• _PROVIDED MATERIAL_:
........
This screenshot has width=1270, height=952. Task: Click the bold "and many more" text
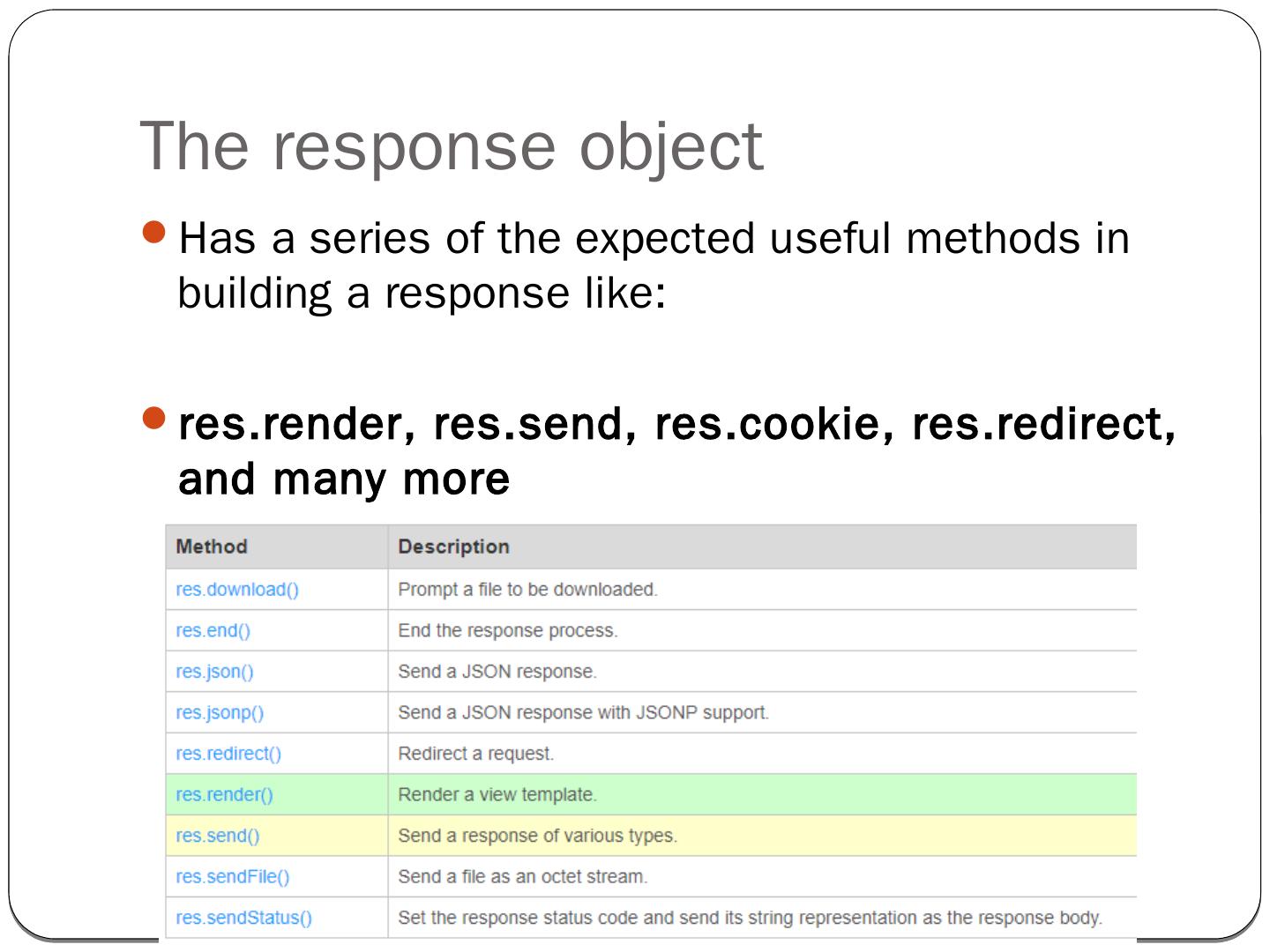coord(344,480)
........
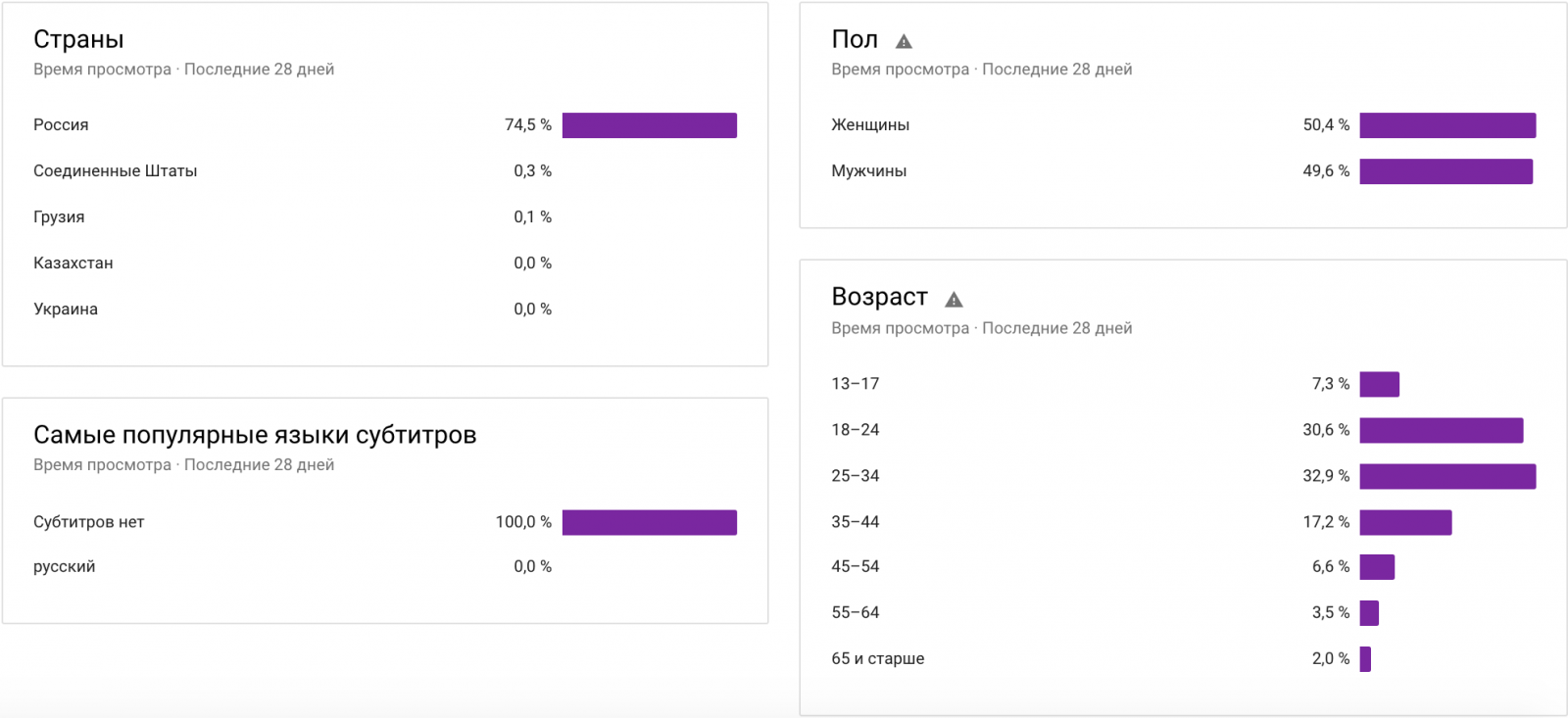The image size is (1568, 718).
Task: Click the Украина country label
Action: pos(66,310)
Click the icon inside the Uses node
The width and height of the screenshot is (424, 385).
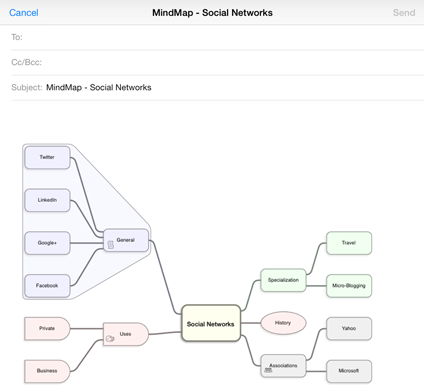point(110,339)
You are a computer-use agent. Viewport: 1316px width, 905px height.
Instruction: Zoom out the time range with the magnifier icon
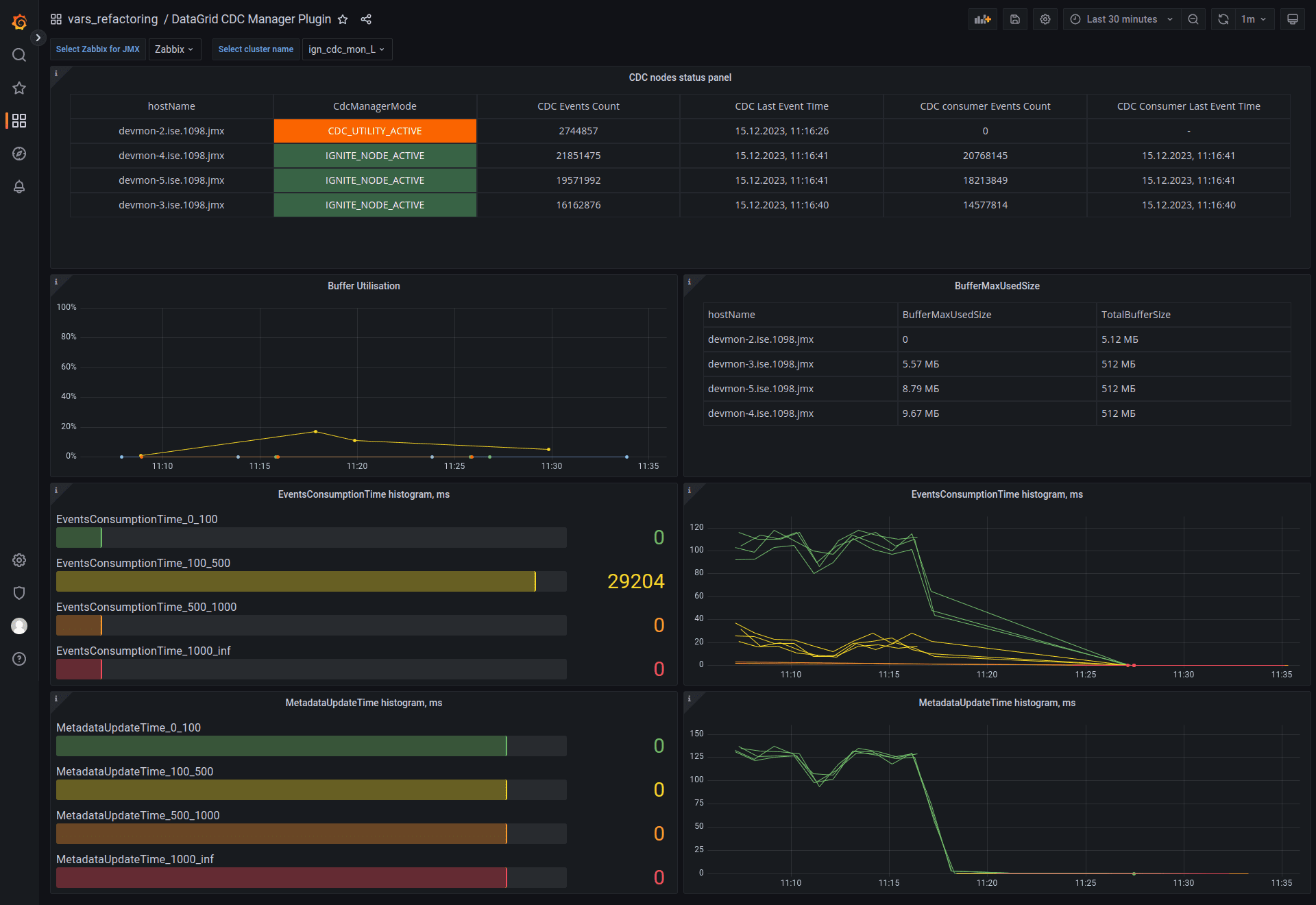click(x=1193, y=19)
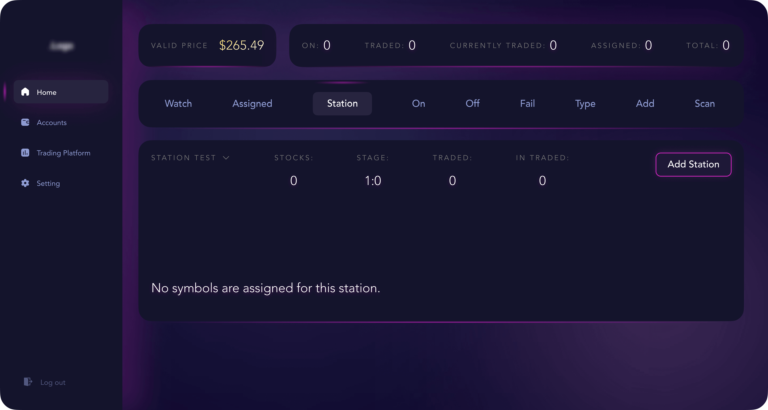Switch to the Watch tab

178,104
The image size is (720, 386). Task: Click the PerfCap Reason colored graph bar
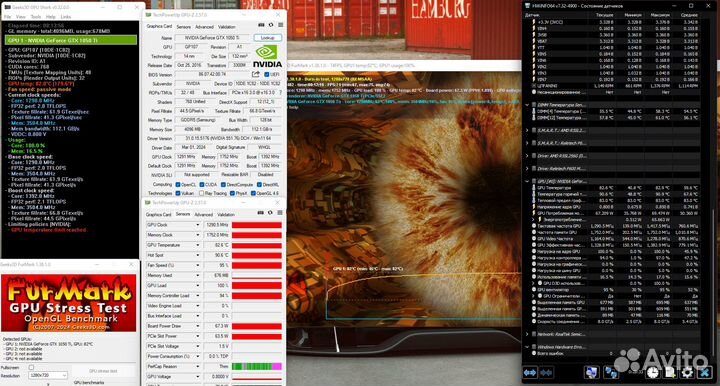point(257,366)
........
• _WHAT THE TASK ASKS_: Rewrite the lines starting at the one containing "This screenshot has" and ending at the one containing "coord(344,480)", swapping "bold" for "underlined" and keeping everything else the same. Omit the pictures from your answer.

• _OUTPUT_:
This screenshot has width=1270, height=952. Task: Click the underlined "and many more" text
coord(344,480)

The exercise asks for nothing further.